Investigators say they believe that he passed that information along to the criminal group that organized the attempted assassination. That suspicion, in turn, made it clear to investigators that there was much more going on. The revelations have rocked the Toronto Police Service, a force of 8,500 that handles some of the country’s most complex urban policing issues in its largest, most sprawling city, including gun violence and car thefts.
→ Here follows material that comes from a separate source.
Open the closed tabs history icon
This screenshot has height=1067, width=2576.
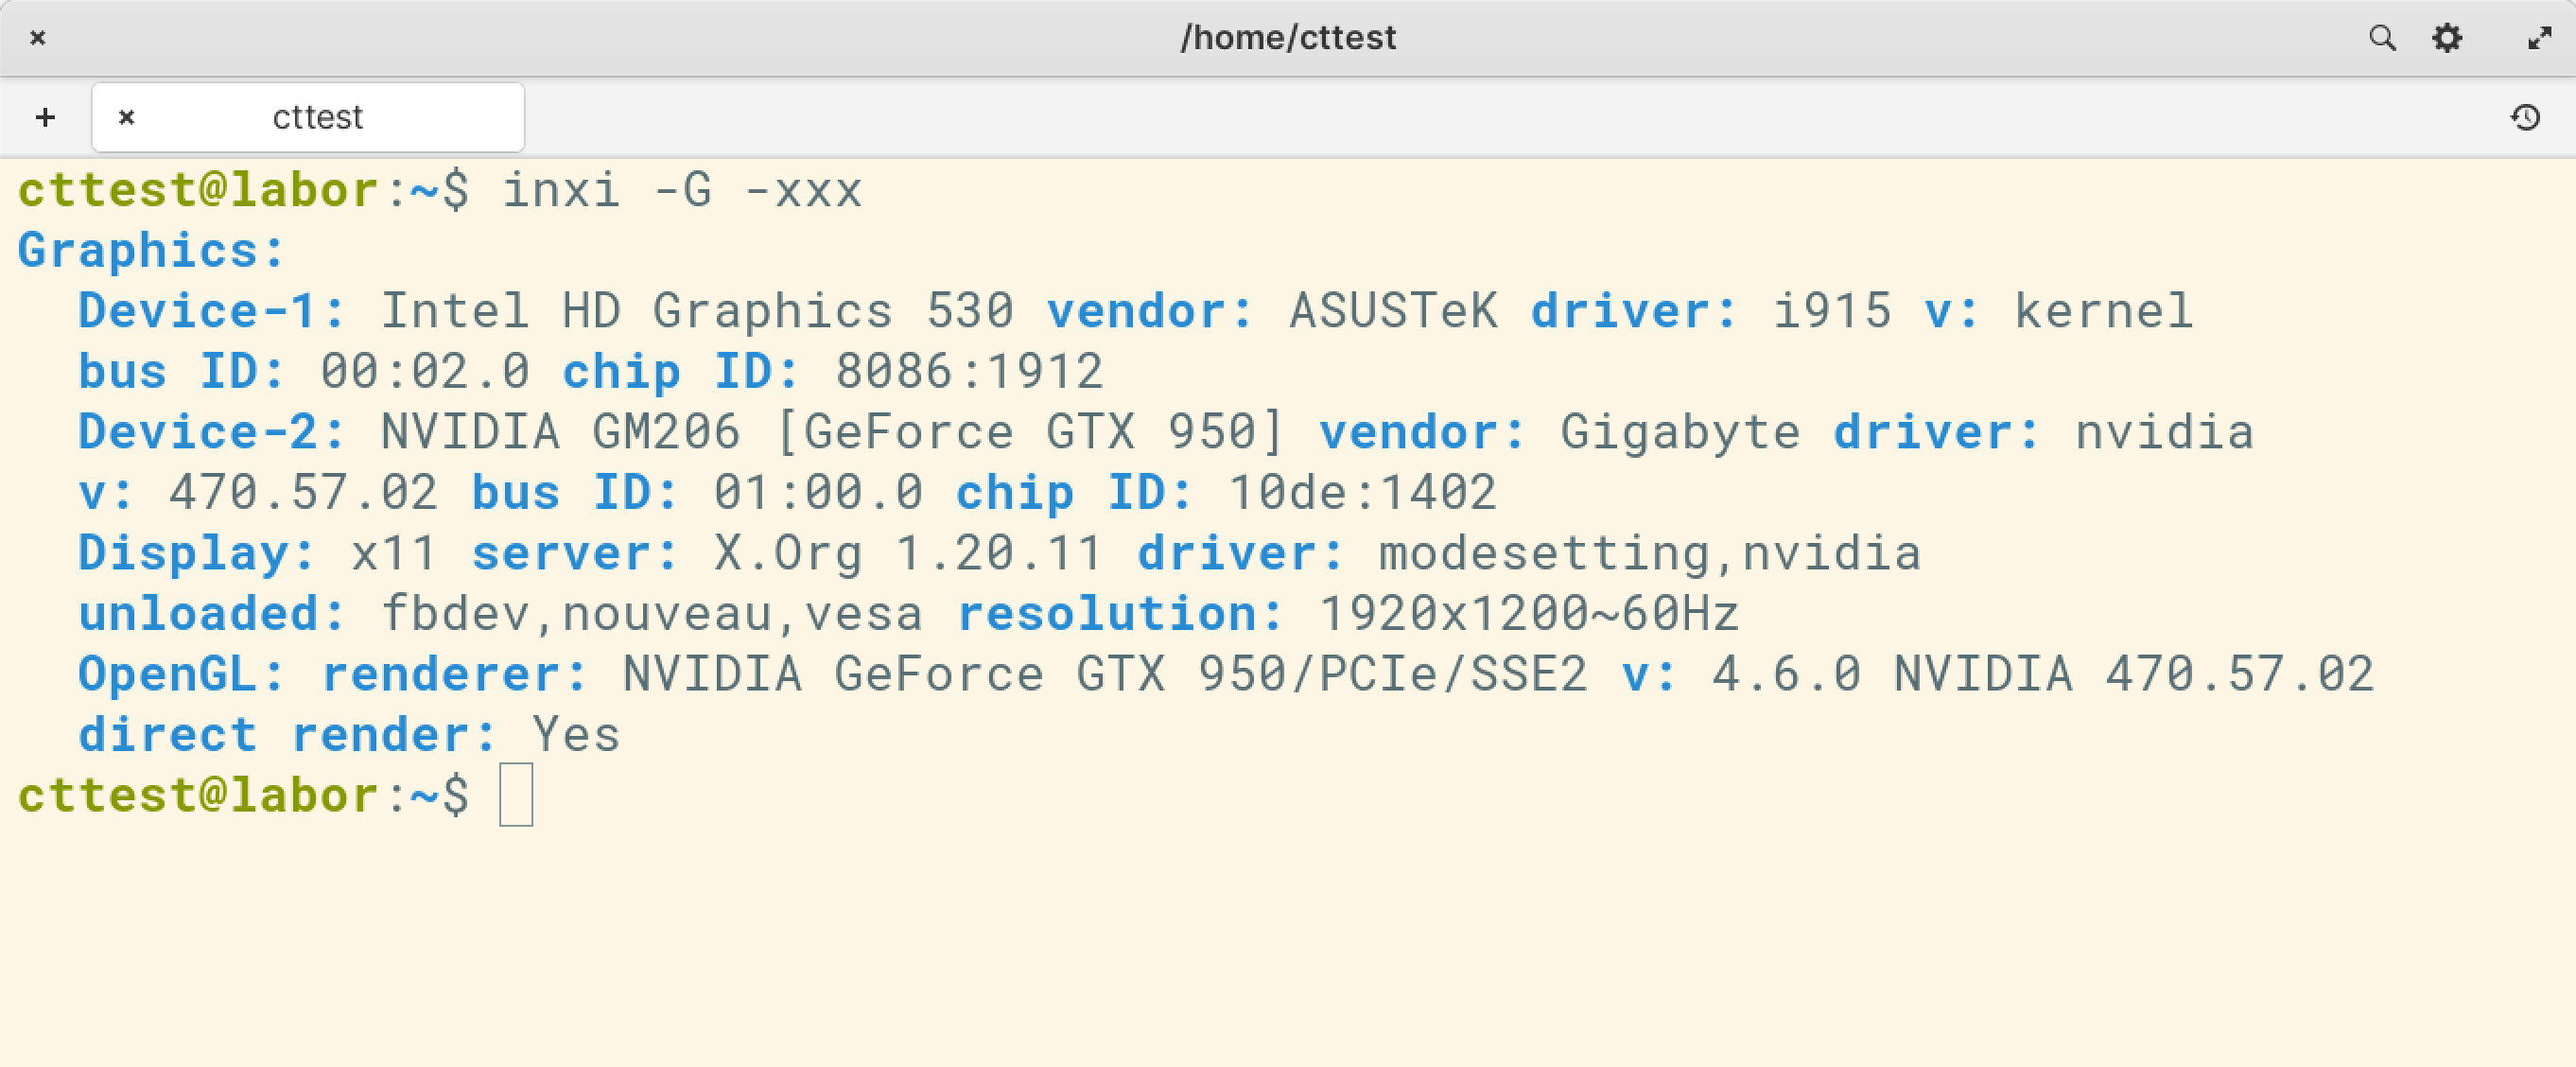point(2525,117)
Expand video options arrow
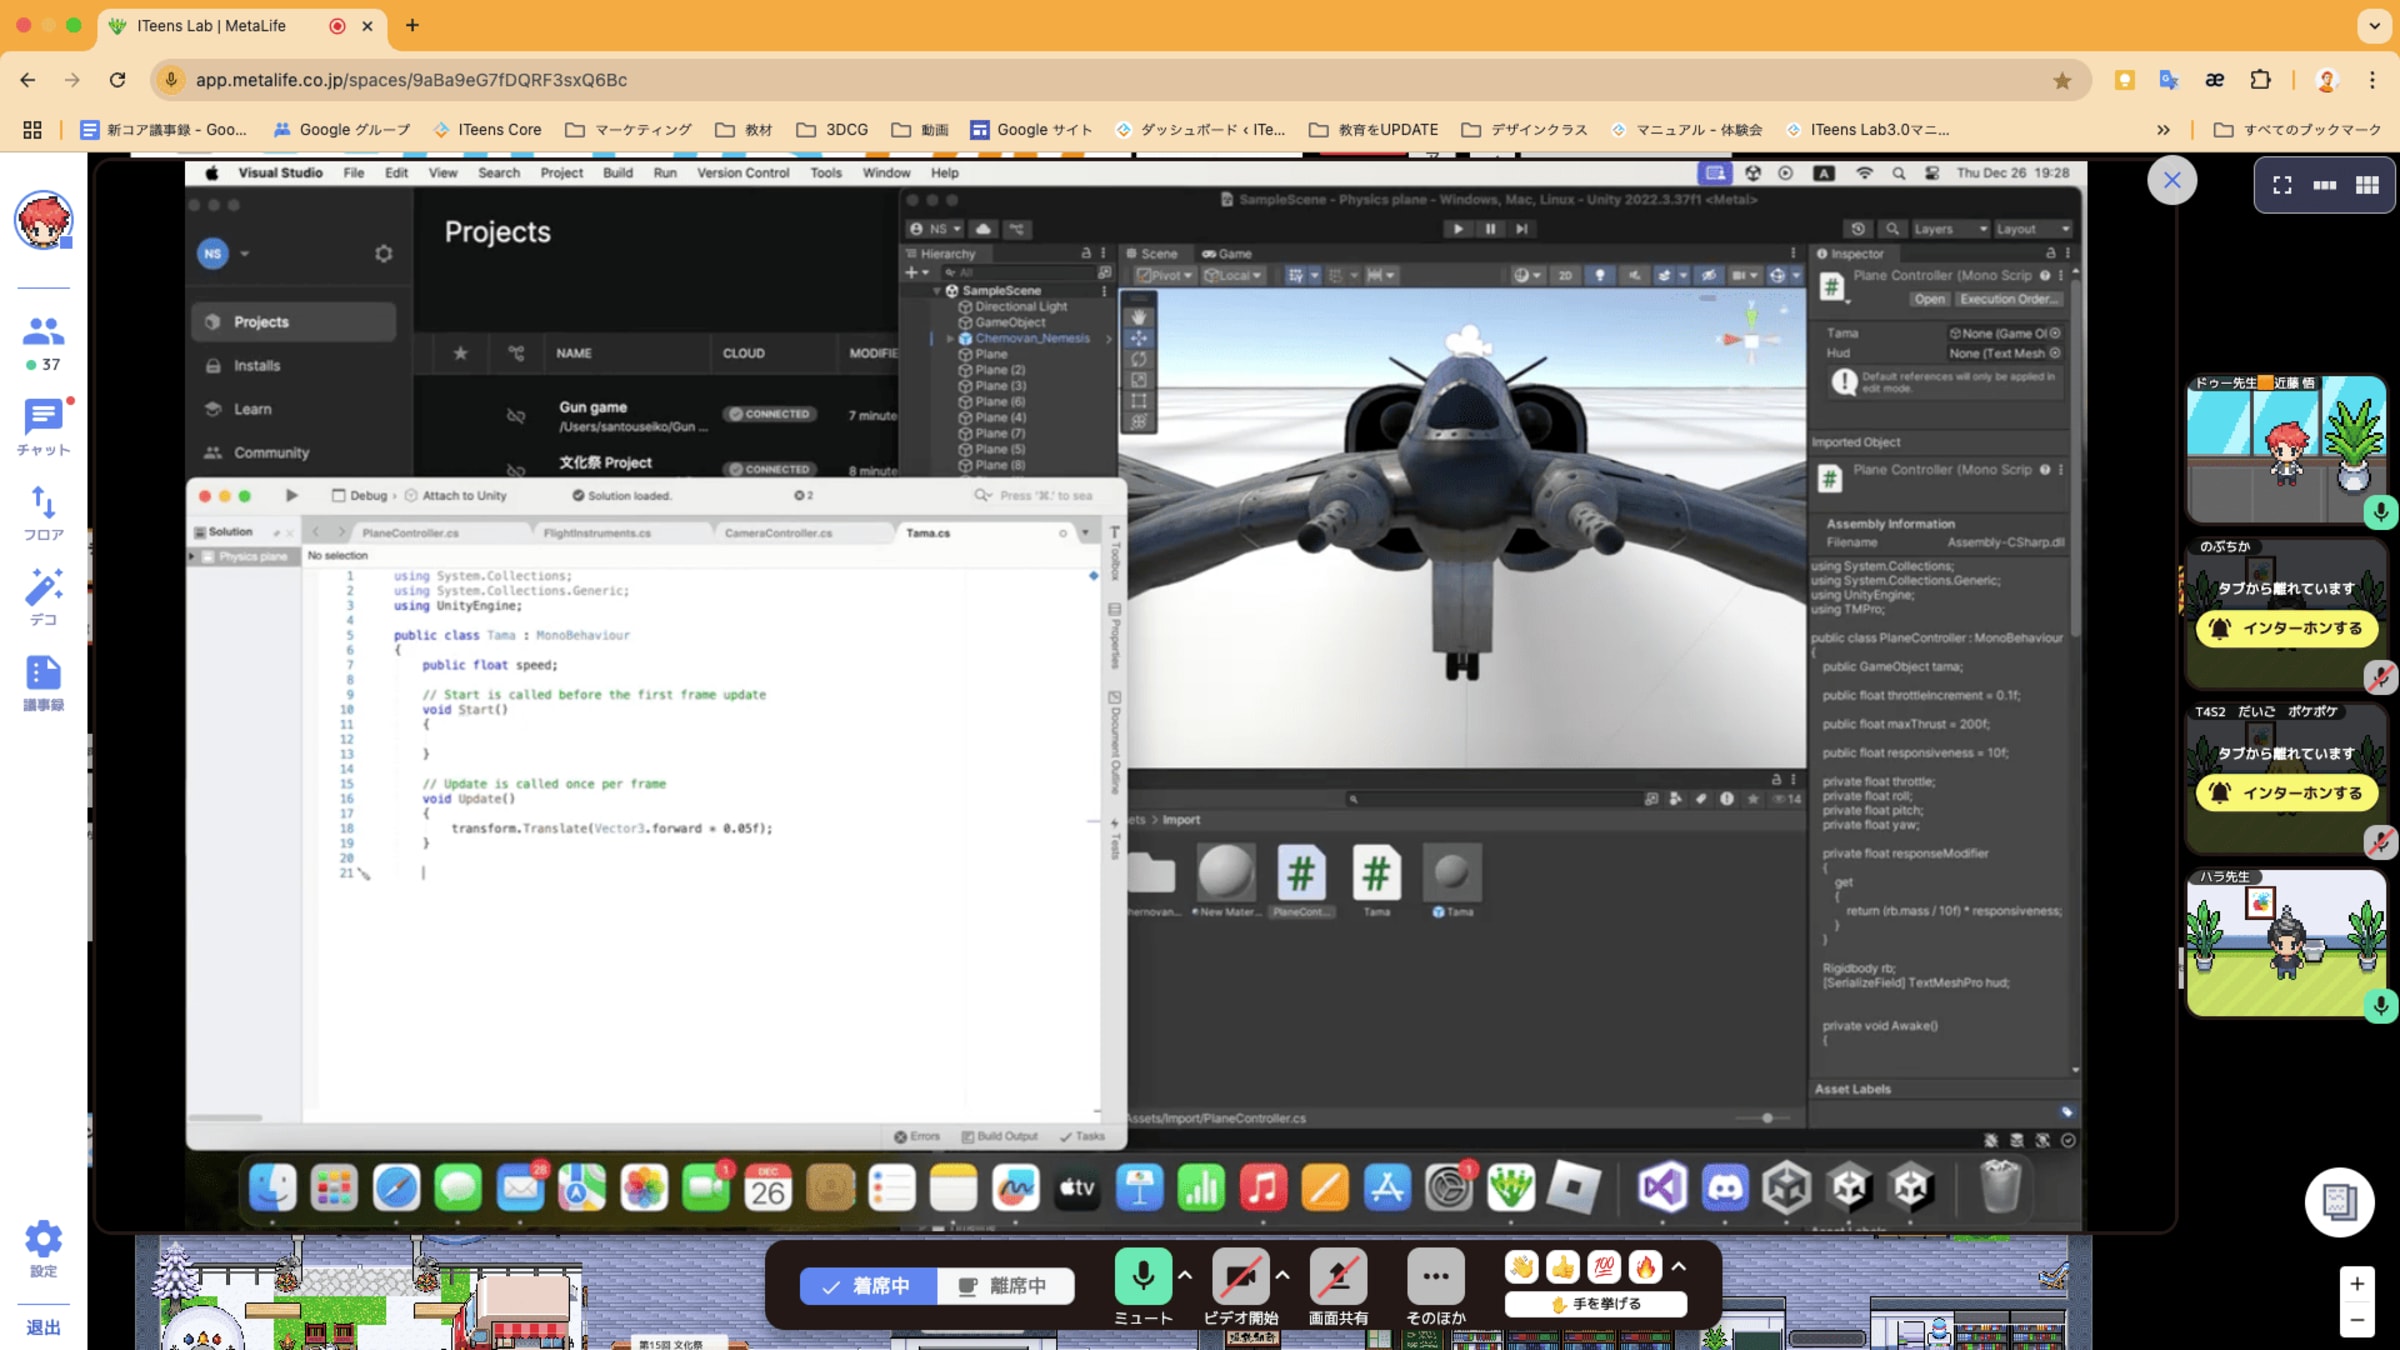Image resolution: width=2400 pixels, height=1350 pixels. [x=1283, y=1275]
On Thursday, Constable Barnhardt and seven other officers, including a father and son, from Canada’s largest metropolitan police force were charged in connection with the investigation. The officers, one of whom is retired, are facing charges of criminal corruption, bribery, drug trafficking, harassment and unauthorized access to personal information.
Other than the officers, an additional 19 people were arrested.
“This is a painful and unsettling moment,” Chief Myron Demkiw of the Toronto Police Service told reporters at a news conference on Thursday. “Organized crime is corrosive. That it infected our service is unacceptable,” he added.
“You will answer for your actions in a court of law,” Chief Demkiw said.
The investigation began in June 2025, after the prison manager’s home was targeted, police said. More details about why the hit men went to the prison manager’s home were not immediately released, but Deputy Chief Ryan Hogan of the York Regional Police, the agency that is leading the investigation, said he had been targeted for doing his job with “complete integrity.” He provided no further details.
Investigators say they believe that Constable Barnhardt, 56, had obtained the prison manager’s address and other confidential information from internal databases, said Deputy Chief Hogan. The York agency is responsible for policing across the 10 municipalities north of Toronto.